There are a few overarching themes which we believe apply to all everyone involved in buy-side acquisitions:

1. Develop an action plan

The best-laid due diligence plans go to waste but that doesn’t mean you shouldn’t make them. Analyzing documents will depend on how quickly the target sends them over; deadlines or emergencies within your own business may mean that you can’t conduct certain parts of the due diligence process at the scheduled time. But having an action plan at least allows you to tick off parts as you go, and to come back to those that demand more attention.

2. Know your red-line issues

There would be no point in undertaking due diligence if you were going to acquire the target firm regardless of what results it threw up. Due diligence is not research for its own sake. This could come down to a simple lack of integrity: If you feel that you’ve been misled on an issue - even one that wouldn’t necessarily be a deal-breaker on its own - you should strongly consider whether you’d be okay being misled like this again when the company has been acquired. Other red-line issues could include large contracts expiring faster than you had expected, impending legal cases against the company, or intellectual property which isn’t as waterproof as the owners had you believe.

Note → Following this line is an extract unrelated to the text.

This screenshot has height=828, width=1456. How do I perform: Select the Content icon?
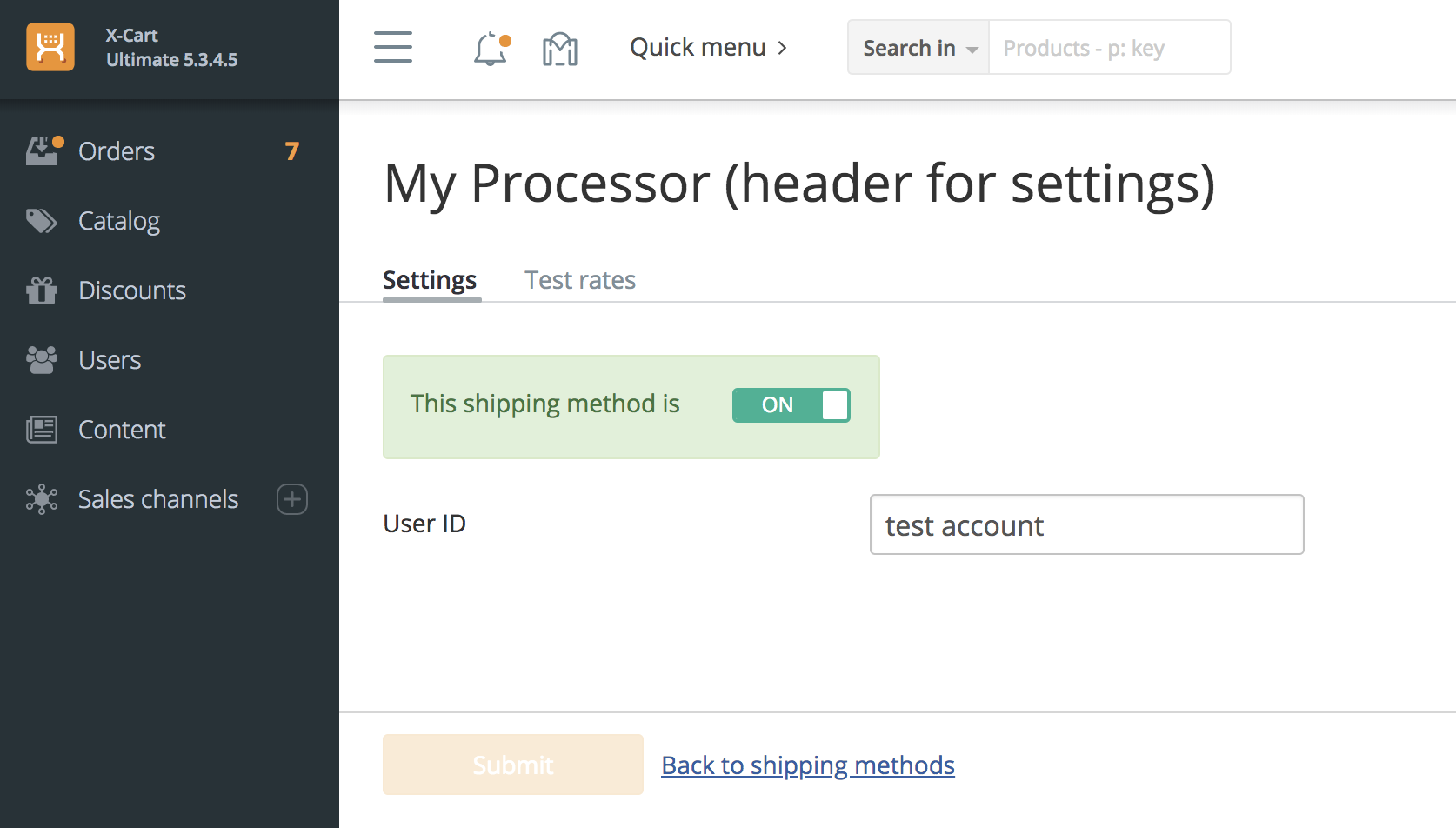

3. Quantify the qualitative

To paraphrase Robert Norton and David Kaplan, authors of the Balanced Scorecard, ‘whatever can be measured, should be measured.’ Before you ask for information from the target firm, having a framework that allows you to measure qualitative elements will allow you to see how it stacks up against your own firm and others in the industry. This could include anything from “how many members of your staff are trained in program X,” (giving you an indication of how many hours you’ll need to spend training them in) or what score they’ve got from ex-employees on Glassdoor.com (giving an indication of the culture that exists within the firm).

And finally, remember, in every due diligence process…

4. Efficiency rules

Due diligence costs your business time and money. In many cases, it’s also a nuisance for the company being acquired. Ironically, management of the businesses which have no skeletons in the closet can often be the most impatient. Set two time limits for due diligence: the first - the date at which you tell the target that you aim to finish due diligence. The second - a shorter time frame (perhaps two to three weeks less) in which you aim to finish. Not only does this make you work more efficiently - it also exceeds the expectations which were  set for the target firm.

Buy-side due diligence checklist or questions that should be asked

Access our pre-made, free buy-side due diligence checklist here "Buy-Side Due Diligence Checklist Template".

How software helps to conduct buy-side diligence process

Technology has revolutionized aspects of the M&A process, most notably due diligence. The right software can improve the due diligence process. Here are a few key ways software designed for M&A can help teams effectively conduct diligence:

Eliminate work - Software that eliminates duplicate requests is one of the easiest ways to reduce redundant work and wasted time. Furthermore, the ability to do things such as upload documents in bulk, produce PDFs and Excel reports with the click of a button, assign tasks with a click of a button, and live link documents also helps eliminate work and save time. 

Break teams out of silos/improve communication - Software can also increase transparency, therefore, breaking teams out of silos and improving communication throughout the diligence process. With a centralized hub, everyone is kept in the loop and unwieldy emails and spreadsheets are replaced. 

Cut costs - Eliminating work and improving communication culminate in faster, smarter due diligence and, in turn, reduce costs. In addition, the best M&A software for diligence moves away from the traditional and outdated per page pricing method, which also reduces the cost of diligence.